Kevin Durant Becomes USA Basketball's All-Time Leading Olympic Scorer
Durant passes Carmelo Anthony as Team USA routs Czech Republic
Kevin Durant became the leading scorer in U.S. Men’s Olympic basketball history as Team USA defeated the Czech Republic 119-84 in its final group play game of the Tokyo Olympics.
Durant finished with 23 points on 8-of-11 shooting, including 4-of-7 from 3-point range, and added eight rebounds and six assists. With a 3-pointer midway through the first quarter, he passed Carmelo Anthony (336 points) for the top spot on the list and now has 354 points.
This is the third Olympics for Durant, who was USA Basketball’s leading scorer for the gold medal winning teams in both London and Rio. If the U.S. wins gold in Tokyo as well, Durant will match Anthony’s record of three Olympic men’s basketball gold medals.
“I just think about all the players that played in this program and (it’s) pretty cool to be amongst names like that,” said Durant. “Carmelo is a guy that I played on two Olympic teams with, and I've seen his approach to these games, and I try to steal some of his techniques and approach. I don’t know, it is still pretty weird for me to do stuff like this, because I play a team sport and I try my hardest to make it about the group. But it is special to do something like that. And scoring is something that I worked on my whole career and something that I've expanded my whole career and to consistently do it is pretty cool.”

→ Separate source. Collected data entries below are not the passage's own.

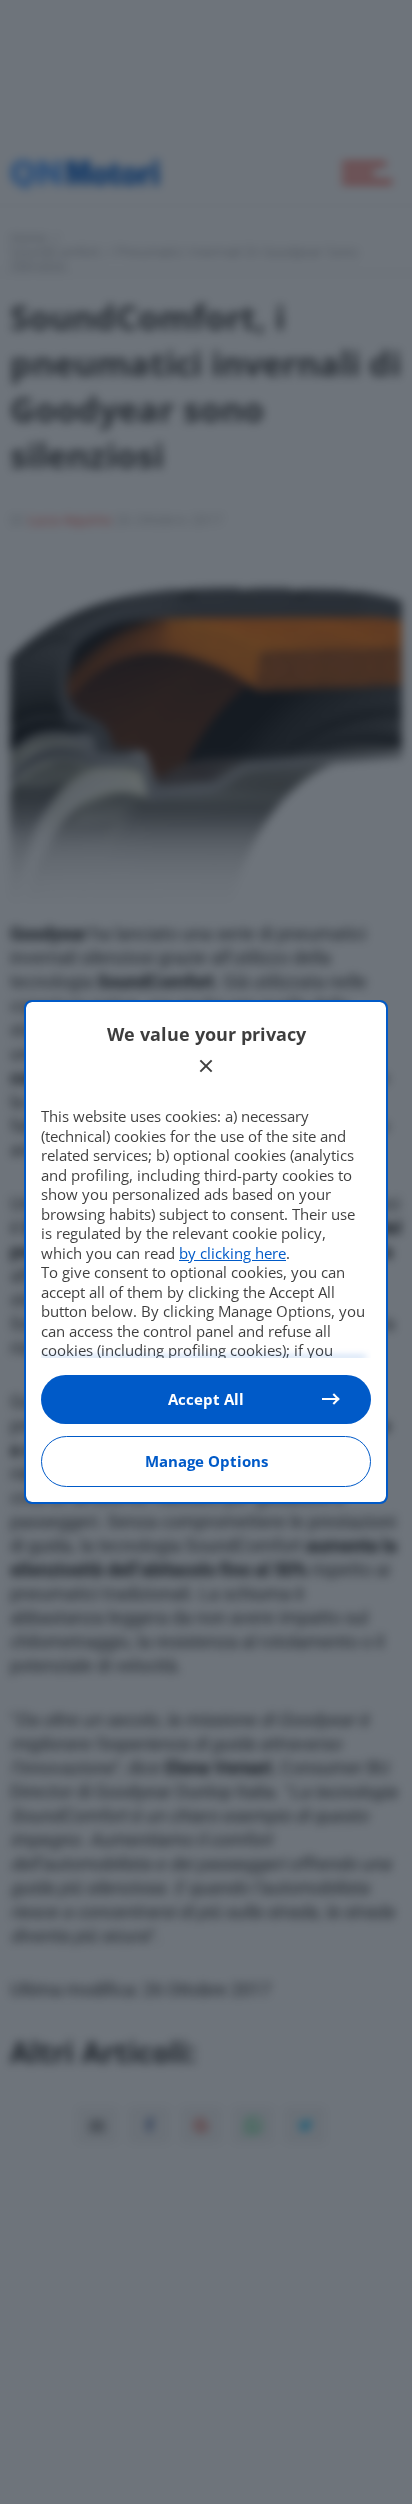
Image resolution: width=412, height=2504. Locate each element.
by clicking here (232, 1253)
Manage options (206, 1461)
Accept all (206, 1399)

The win over the Czech Republic was the second straight rout for the American men after they dropped their Olympic opener to France. They advance to the knockout round that begins with the quarterfinals on Aug. 3, although the first of those four games will begin at 9 p.m. Eastern Time on Monday, Aug. 2.

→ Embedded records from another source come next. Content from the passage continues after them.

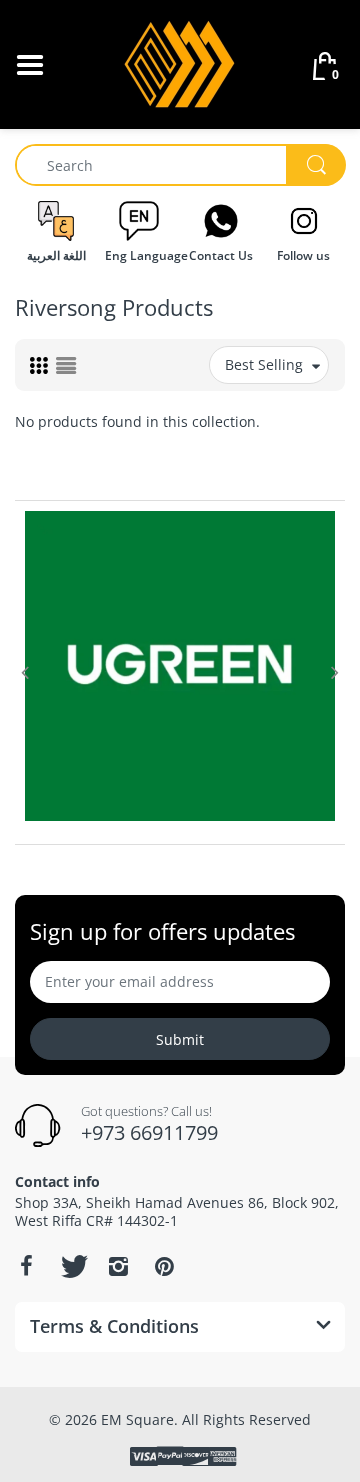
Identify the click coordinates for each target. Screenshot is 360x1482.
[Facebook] (26, 1266)
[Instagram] (118, 1266)
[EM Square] (180, 62)
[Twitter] (72, 1266)
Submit (180, 1039)
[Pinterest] (164, 1266)
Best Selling (264, 364)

Durant, twice the USA Basketball Male Athlete of the Year, is one of only two players on the roster with Olympic experience, along with Draymond Green.
“It’s basketball at the end of the day, and these guys are all world talents, all-stars, guys who've been the best players on their teams,” said Durant. “So, I don’t say much to them. It's just a simple game at the end of the day. But a lot of guys do actually ask me about the experience. For example, a lot of guys asked me about the Opening Ceremony. They ask me about the teams we played back then. But it's not like giving them strategy or telling them technique. It’s basketball at the end of the day, and these guys know it. They’re high IQ players. Just giving them my past experiences, telling a couple stories here and there, I guess that's really what it would have been like. But I try to just lead by example by just going out there and being a great teammate in practice, working as hard as I can and just leaving it at that.”